The article notes that approximately 100,000 Nazi Era objects stolen by the Nazis outright, or objects that were sold for cash to pay punitive taxes, fund escapes, or support new lives as refugees, have yet to be recovered. The categories of objects not directly stolen by Nazis are generally referred to as “forced sales” or “sales under duress." More specifically, Fluchtgut (flight assets), refers to art that was sold by Jews after they fled Germany.

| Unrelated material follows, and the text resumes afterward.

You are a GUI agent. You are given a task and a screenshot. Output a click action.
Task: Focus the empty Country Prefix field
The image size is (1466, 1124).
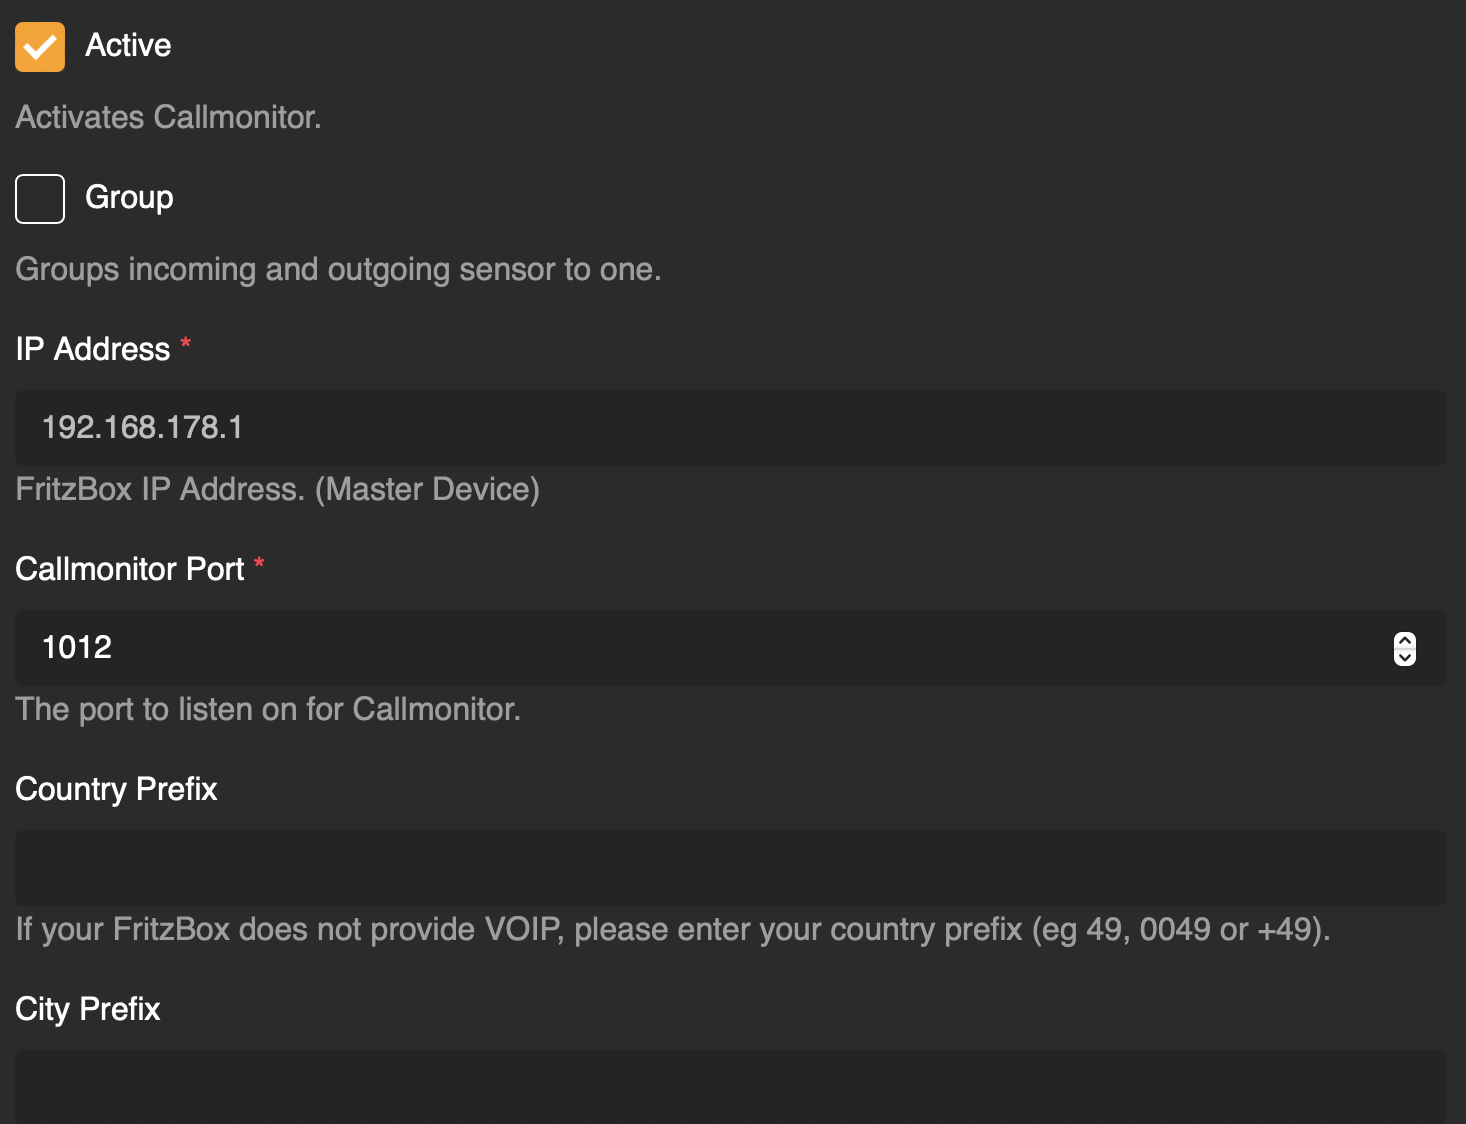coord(730,868)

Flight assets in particular, are heating up the debate over how broadly duress can be defined, and how much proven duress merits restitution.
The article highlighted a case brought by Laurel Zuckerman, on behalf of the heirs of a German-Jewish collector, Paul Leffmann, to retrieve their ancestor’s art from The Metropolitan Museum of Art (“The Met”). Leffmann had sold his Pablo Picasso painting, The Actor, to French dealers in 1937 to fund his escape with his wife from Italy. The court ruled against Zuckerman finding that the "[economic] pressure, when not caused by the counterparties to the transaction (or the Defendant) where the duress is alleged, is insufficient to provide duress with respect to the transaction." The matter was ultimately upheld on appeal to the Second Circuit, which ruled not on the alleged duress, but laches.
Kaye and Spiegler, who represented Zuckerman in the matter, noted that the Holocaust Expropriated Art Recovery Art of 2016 (HEAR Act) incorporates provisions from the 1998 Washington Principles and the Terezin Declaration of 2009, which call for the recovery of works of art sold under persecution.
"Clearly that must mean that the American policy has been adopted, and that includes that if something has been taken under duress, it should be returned," said Lawrence, acknowledging that neither the Washington Principles nor the Terezin Declaration are legally enforceable.
"The HEAR Act is a law," Howard stressed, "and the principles behind that law reflect the fact that the United States policy is to include duress as a basis for returning art."
"It's important to argue that these are not usual transactions. They're remarkable and extraordinary transactions, and therefore the law from before can't just be applied. It's different," Howard said. "That's the predicate for why the commissions in Europe are returning pictures that were sold under duress," he noted, citing the return of works from museums in Europe, especially Germany.